Progression of chronic renal failure is related to glucocorticoid production

Abstract

Progression of chronic renal failure during 35 treatment periods in 27 patients was measured as the rate of change of bimonthy radioisotope GFR for an average of 15 months. Treatments were comprised of: (1) mild protein restriction; (2) more severe protein and phosphorus restriction plus essential amino acids; or (3) the same diet plus keto-acids. Progression was significantly (P < 0.025) correlated with urinary 17-hydroxycorticosteroid excretion in all three treatment groups; overall r was 0.78 (P < 0.0001). Multiple regression analysis showed that the following factors were not additional significant determinants of progression: urea N excretion, phosphate excretion, protein excretion, serum calcium times phosphorus product, serum alkaline phosphatase, serum uric acid, serum triglycerides, serum cholesterol, etiology, mean arterial pressure, or enalapril treatment.

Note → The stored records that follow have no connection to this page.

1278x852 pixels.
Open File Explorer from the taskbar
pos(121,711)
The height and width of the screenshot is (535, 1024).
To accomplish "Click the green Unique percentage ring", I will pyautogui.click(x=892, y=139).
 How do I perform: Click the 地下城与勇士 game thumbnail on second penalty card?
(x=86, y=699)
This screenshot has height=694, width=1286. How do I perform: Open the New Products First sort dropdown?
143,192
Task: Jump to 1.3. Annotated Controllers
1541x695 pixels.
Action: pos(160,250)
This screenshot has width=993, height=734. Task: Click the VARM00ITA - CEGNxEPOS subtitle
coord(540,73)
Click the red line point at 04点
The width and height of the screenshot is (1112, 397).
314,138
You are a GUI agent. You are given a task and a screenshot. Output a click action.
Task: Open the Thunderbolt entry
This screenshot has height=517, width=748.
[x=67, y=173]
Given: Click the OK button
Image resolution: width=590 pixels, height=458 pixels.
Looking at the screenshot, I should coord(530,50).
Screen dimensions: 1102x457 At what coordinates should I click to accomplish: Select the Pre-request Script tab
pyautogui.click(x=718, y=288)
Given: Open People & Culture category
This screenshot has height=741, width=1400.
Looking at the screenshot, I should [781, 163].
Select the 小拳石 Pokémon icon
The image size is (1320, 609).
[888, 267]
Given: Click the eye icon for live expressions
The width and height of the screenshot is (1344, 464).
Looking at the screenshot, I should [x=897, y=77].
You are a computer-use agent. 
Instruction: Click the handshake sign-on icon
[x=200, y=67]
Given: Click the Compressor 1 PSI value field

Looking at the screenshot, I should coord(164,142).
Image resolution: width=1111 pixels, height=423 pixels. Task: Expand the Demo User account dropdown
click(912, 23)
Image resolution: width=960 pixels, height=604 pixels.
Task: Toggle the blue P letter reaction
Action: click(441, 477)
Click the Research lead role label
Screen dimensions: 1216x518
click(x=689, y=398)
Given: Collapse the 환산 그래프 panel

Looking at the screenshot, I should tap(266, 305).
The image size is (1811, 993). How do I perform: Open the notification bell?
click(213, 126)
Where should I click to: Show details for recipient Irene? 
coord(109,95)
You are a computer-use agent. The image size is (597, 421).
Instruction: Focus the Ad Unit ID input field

However, when urinary 17-hydroxycorticosteroid excretion was factored by GFR (with which it was correlated), additional significant regressors appeared: serum triglycerides and polycystic kidney disease, which tended to be associated with more rapid progression, and ketoacid treatment, which tended to be associated with slower progression. Mean 17-hydroxycorticosteroid excretion differed significantly between the three treatment groups, in the order (1) > (2) > (3) (though not when factored by GFR). Changing from essential amino acids to ketoacids (or vice versa) without change in diet was associated with lower 17-hydroxycorticosteroid excretion on ketoacids (but not when factored by GFR). Therefore, progression of chronic renal failure is related to glucocorticoid production (and to triglyceridemia, which is correlated with it). Ketoacids appear to slow progression in part by suppressing production of glucocorticoids.